### [Data section]
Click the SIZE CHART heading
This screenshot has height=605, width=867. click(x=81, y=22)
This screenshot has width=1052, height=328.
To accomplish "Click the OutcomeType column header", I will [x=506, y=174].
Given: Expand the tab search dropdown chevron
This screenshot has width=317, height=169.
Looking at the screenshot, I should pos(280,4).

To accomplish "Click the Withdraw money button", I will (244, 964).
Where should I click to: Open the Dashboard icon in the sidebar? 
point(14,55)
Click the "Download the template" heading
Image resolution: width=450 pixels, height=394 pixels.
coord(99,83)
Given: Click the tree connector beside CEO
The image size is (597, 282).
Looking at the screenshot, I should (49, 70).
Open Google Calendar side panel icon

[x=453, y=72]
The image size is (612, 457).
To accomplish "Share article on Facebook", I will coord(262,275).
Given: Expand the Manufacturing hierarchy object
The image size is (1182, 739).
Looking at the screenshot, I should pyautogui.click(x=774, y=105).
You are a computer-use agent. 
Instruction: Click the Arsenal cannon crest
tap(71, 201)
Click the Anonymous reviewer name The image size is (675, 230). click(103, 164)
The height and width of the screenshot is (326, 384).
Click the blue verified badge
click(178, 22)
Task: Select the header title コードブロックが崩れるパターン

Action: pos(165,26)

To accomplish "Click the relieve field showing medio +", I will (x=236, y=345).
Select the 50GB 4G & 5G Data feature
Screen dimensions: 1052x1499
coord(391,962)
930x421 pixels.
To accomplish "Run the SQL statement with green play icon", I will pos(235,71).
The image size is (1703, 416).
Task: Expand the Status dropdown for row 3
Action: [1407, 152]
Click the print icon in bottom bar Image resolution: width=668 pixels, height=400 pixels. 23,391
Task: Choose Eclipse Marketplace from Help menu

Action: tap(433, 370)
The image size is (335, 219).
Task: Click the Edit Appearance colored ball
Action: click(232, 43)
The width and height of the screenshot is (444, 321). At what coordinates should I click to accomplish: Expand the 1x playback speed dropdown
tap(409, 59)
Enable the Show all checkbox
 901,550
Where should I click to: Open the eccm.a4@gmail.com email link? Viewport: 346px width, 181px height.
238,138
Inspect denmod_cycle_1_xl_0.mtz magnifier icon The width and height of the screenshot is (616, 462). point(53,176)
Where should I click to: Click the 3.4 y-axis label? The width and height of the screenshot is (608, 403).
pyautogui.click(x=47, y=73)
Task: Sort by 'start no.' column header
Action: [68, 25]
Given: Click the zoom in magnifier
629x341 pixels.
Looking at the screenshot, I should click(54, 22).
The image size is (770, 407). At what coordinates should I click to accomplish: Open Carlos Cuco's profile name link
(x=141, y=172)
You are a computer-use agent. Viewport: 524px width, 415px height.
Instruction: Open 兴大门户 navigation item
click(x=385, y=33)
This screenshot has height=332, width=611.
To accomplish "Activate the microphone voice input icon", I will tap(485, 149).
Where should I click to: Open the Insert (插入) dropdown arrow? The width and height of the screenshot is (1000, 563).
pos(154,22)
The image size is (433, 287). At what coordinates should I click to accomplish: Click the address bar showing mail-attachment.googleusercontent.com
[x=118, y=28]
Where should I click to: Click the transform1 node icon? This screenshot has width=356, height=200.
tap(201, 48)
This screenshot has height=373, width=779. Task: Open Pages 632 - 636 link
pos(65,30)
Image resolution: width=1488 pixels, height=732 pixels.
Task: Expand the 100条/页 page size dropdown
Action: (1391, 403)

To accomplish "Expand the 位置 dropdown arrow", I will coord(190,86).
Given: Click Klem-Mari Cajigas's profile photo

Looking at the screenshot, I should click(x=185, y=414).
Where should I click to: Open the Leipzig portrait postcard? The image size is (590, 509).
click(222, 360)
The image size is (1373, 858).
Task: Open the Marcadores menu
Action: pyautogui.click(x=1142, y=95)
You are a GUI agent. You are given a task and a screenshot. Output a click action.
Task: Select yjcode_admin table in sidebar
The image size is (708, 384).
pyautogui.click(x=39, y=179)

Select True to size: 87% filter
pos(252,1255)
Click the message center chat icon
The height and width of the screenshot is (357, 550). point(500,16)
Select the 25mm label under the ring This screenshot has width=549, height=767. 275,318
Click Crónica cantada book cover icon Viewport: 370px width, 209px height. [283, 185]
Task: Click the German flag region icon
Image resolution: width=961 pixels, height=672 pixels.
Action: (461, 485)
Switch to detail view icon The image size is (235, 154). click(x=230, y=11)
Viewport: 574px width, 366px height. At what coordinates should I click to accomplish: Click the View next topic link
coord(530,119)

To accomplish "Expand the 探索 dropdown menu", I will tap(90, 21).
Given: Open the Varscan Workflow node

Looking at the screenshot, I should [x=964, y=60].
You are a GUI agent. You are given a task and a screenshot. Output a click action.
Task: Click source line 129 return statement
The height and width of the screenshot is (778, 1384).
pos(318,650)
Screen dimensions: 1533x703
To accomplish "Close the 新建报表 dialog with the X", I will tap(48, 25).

### [Required task]
Format all of the lines in the listing above as a numbered list, leaving out the blank lines.

### [Exercise answer]
1. Click the SIZE CHART heading
2. This screenshot has height=605, width=867. click(x=81, y=22)
3. This screenshot has width=1052, height=328.
4. To accomplish "Click the OutcomeType column header", I will [x=506, y=174].
5. Given: Expand the tab search dropdown chevron
6. This screenshot has width=317, height=169.
7. Looking at the screenshot, I should pos(280,4).
8. To accomplish "Click the Withdraw money button", I will (244, 964).
9. Where should I click to: Open the Dashboard icon in the sidebar? 
10. point(14,55)
11. Click the "Download the template" heading
12. Image resolution: width=450 pixels, height=394 pixels.
13. coord(99,83)
14. Given: Click the tree connector beside CEO
15. The image size is (597, 282).
16. Looking at the screenshot, I should (49, 70).
17. Open Google Calendar side panel icon
18. [x=453, y=72]
19. The image size is (612, 457).
20. To accomplish "Share article on Facebook", I will coord(262,275).
21. Given: Expand the Manufacturing hierarchy object
22. The image size is (1182, 739).
23. Looking at the screenshot, I should pyautogui.click(x=774, y=105).
24. You are a computer-use agent. 
25. Instruction: Click the Arsenal cannon crest
26. tap(71, 201)
27. Click the Anonymous reviewer name The image size is (675, 230). click(103, 164)
28. The height and width of the screenshot is (326, 384).
29. Click the blue verified badge
30. click(178, 22)
31. Task: Select the header title コードブロックが崩れるパターン
32. Action: pos(165,26)
33. To accomplish "Click the relieve field showing medio +", I will (x=236, y=345).
34. Select the 50GB 4G & 5G Data feature
35. Screen dimensions: 1052x1499
36. coord(391,962)
37. 930x421 pixels.
38. To accomplish "Run the SQL statement with green play icon", I will pos(235,71).
39. The image size is (1703, 416).
40. Task: Expand the Status dropdown for row 3
41. Action: [1407, 152]
42. Click the print icon in bottom bar Image resolution: width=668 pixels, height=400 pixels. 23,391
43. Task: Choose Eclipse Marketplace from Help menu
44. Action: tap(433, 370)
45. The image size is (335, 219).
46. Task: Click the Edit Appearance colored ball
47. Action: click(232, 43)
48. The width and height of the screenshot is (444, 321). At what coordinates should I click to accomplish: Expand the 1x playback speed dropdown
49. tap(409, 59)
50. Enable the Show all checkbox
51.  901,550
52. Where should I click to: Open the eccm.a4@gmail.com email link? Viewport: 346px width, 181px height.
53. 238,138
54. Inspect denmod_cycle_1_xl_0.mtz magnifier icon The width and height of the screenshot is (616, 462). point(53,176)
55. Where should I click to: Click the 3.4 y-axis label? The width and height of the screenshot is (608, 403).
56. pyautogui.click(x=47, y=73)
57. Task: Sort by 'start no.' column header
58. Action: [68, 25]
59. Given: Click the zoom in magnifier
60. 629x341 pixels.
61. Looking at the screenshot, I should click(54, 22).
62. The image size is (770, 407). At what coordinates should I click to accomplish: Open Carlos Cuco's profile name link
63. (x=141, y=172)
64. You are a computer-use agent. Viewport: 524px width, 415px height.
65. Instruction: Open 兴大门户 navigation item
66. click(x=385, y=33)
67. This screenshot has height=332, width=611.
68. To accomplish "Activate the microphone voice input icon", I will tap(485, 149).
69. Where should I click to: Open the Insert (插入) dropdown arrow? The width and height of the screenshot is (1000, 563).
70. pos(154,22)
71. The image size is (433, 287). At what coordinates should I click to accomplish: Click the address bar showing mail-attachment.googleusercontent.com
72. [x=118, y=28]
73. Where should I click to: Click the transform1 node icon? This screenshot has width=356, height=200.
74. tap(201, 48)
75. This screenshot has height=373, width=779. Task: Open Pages 632 - 636 link
76. pos(65,30)
77. Image resolution: width=1488 pixels, height=732 pixels.
78. Task: Expand the 100条/页 page size dropdown
79. Action: (1391, 403)
80. To accomplish "Expand the 位置 dropdown arrow", I will coord(190,86).
81. Given: Click Klem-Mari Cajigas's profile photo
82. Looking at the screenshot, I should click(x=185, y=414).
83. Where should I click to: Open the Leipzig portrait postcard? The image size is (590, 509).
84. click(222, 360)
85. The image size is (1373, 858).
86. Task: Open the Marcadores menu
87. Action: pyautogui.click(x=1142, y=95)
88. You are a GUI agent. You are given a task and a screenshot. Output a click action.
89. Task: Select yjcode_admin table in sidebar
90. The image size is (708, 384).
91. pyautogui.click(x=39, y=179)
92. Select True to size: 87% filter
93. pos(252,1255)
94. Click the message center chat icon
95. The height and width of the screenshot is (357, 550). point(500,16)
96. Select the 25mm label under the ring This screenshot has width=549, height=767. 275,318
97. Click Crónica cantada book cover icon Viewport: 370px width, 209px height. [283, 185]
98. Task: Click the German flag region icon
99. Image resolution: width=961 pixels, height=672 pixels.
100. Action: (461, 485)
101. Switch to detail view icon The image size is (235, 154). click(x=230, y=11)
102. Viewport: 574px width, 366px height. At what coordinates should I click to accomplish: Click the View next topic link
103. coord(530,119)
104. To accomplish "Expand the 探索 dropdown menu", I will tap(90, 21).
105. Given: Open the Varscan Workflow node
106. Looking at the screenshot, I should [x=964, y=60].
107. You are a GUI agent. You are given a task and a screenshot. Output a click action.
108. Task: Click source line 129 return statement
109. The height and width of the screenshot is (778, 1384).
110. pos(318,650)
111. Screen dimensions: 1533x703
112. To accomplish "Close the 新建报表 dialog with the X", I will tap(48, 25).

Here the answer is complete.